Очнулся он, наверное, не меньше, чем через час, потому что, открыв глаза, увидел еще дымящееся пожарище, низко стелющийся дым и фигуры казаков, бродивших с ведрами среди обугленных развалин.
Скосив глаза, Огюст увидел, что лежит на двух разостланных на земле холщовых мешках, укрытый грубым солдатским плащом. Под головой у него оказался полупустой походный ранец.
Молодой человек приподнял голову и почувствовал, что она тяжела, как камень. Этой противной тяжестью было налито все тело. Ко всему прочему, квартирмейстера тут же начало мутить от голода, и он припомнил, что двое суток совершенно ничего не ел. Однако он оттолкнулся ладонями от земли и, подавляя слабость, заставил себя сесть.
Рядом с ним, на бугорке сидел солдат Аверьянов, прислонив ружье к плечу. Заметив обращенный на него взгляд Огюста, он добродушно улыбнулся, поднял свой ранец, засунул туда руку и, пошарив, вытащил свернутую тряпицу.
В ней оказались два крупных ломтя хлеба, меж ними нежно и аппетитно розовела полоска сала.
— Есть, поди, хотите, ваше благородие? — наверное, проговорил солдат, протягивая пленному угощение. — Подкрепитесь-ка, чем Бог послал.
Огюст не сказал, а выдохнул «спасибо» и поспешно схватил хлеб.
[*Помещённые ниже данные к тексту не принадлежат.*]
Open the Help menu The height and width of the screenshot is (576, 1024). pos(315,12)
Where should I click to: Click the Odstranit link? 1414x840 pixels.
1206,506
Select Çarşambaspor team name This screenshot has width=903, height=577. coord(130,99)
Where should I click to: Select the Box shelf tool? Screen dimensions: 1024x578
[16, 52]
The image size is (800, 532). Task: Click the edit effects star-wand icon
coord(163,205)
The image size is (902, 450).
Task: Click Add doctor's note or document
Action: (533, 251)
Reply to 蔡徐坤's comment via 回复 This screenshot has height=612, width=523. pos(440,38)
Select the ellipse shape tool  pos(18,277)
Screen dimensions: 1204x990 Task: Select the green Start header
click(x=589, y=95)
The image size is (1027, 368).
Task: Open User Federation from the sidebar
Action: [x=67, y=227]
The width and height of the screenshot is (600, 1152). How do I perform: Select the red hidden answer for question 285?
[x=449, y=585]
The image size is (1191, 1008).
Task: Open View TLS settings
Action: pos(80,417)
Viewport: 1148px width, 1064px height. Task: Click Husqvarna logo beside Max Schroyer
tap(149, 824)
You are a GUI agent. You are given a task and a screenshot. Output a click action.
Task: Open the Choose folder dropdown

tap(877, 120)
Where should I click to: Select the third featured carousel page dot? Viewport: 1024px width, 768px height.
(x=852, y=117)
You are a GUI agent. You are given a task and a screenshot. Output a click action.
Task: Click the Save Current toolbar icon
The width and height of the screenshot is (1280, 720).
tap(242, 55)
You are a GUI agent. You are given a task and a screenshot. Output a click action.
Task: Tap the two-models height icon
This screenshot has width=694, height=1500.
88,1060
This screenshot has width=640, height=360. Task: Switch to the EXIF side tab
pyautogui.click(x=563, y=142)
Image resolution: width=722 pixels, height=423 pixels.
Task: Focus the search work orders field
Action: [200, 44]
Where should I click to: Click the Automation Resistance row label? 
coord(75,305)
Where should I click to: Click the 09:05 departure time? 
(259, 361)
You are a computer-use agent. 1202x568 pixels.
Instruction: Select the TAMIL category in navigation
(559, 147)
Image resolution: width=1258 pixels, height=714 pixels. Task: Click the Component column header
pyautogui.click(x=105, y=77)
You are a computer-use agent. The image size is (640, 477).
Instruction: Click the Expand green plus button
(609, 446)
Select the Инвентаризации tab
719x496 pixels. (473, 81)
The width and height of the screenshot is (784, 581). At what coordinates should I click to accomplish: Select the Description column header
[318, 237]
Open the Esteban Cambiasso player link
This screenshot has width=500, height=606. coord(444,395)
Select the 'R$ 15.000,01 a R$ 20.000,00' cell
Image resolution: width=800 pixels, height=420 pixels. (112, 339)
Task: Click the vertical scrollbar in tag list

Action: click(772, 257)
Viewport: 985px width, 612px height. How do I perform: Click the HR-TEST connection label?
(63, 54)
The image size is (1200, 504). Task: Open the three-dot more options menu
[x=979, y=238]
Но когда от обоих ломтей и от куска сала остались одни воспоминания, молодой человек вдруг подумал, что его спаситель ничего не оставил себе, и ему сделалось стыдно… Он указал Аверьянову на ранец, на него самого, поднес руку ко рту, точно что-то откусывал, и растерянно развел руками. Казак весело засмеялся.
— Да не помру! Хуже бывало… А вам на здоровье… Вон, щеки-то хоть зарумянились немного, не то как покойник лежал. А я все на вас глядел тут, ваше благородие, и до чего ж вы на Митьку, моего младшего братана, походите… Мы, трое старших в семье, в батьку пошли, а он один в матку, кудрявый да белобрысый, да с лица круглый и весноватый, как вот вы… А сразу-то я не разглядел этого: лицо у вас все в копоти было, чисто у арапа. Что вы смотрите так? Не понимаете? Знаю, что не понимаете, а сказать-то хочется…
В это время к ним подошел, волоча по земле саблю, какой-то нескладный солдат, и Монферран неожиданно узнал в нем того самого мальчишку, которого он недавно сбил с ног и чуть было не зарубил, когда пробивался к реке. Теперь он увидел, что казачий мундир висит на этом горе-вояке и что, хоть он и высок ростом, но лицо у него совсем ребячье: ему едва ли было и четырнадцать лет.
Подойдя, мальчик остановился в почтительной и вместе с тем исполненной достоинства позе и, слегка поклонившись, на чистейшем французском языке пересказал Огюсту слова Аверьянова, а затем спросил:
— Мсье, как вы себя чувствуете?
— Благодарю, — стараясь не выдавать удивления, Огюст улыбнулся и, окончательно взяв себя в руки, встал. — С кем имею честь?
— Георгий Артаманцев, сын полковника, графа Артаманцева. Очень рад. И очень вам признателен, мсье, за ваше великодушие. Кто вы?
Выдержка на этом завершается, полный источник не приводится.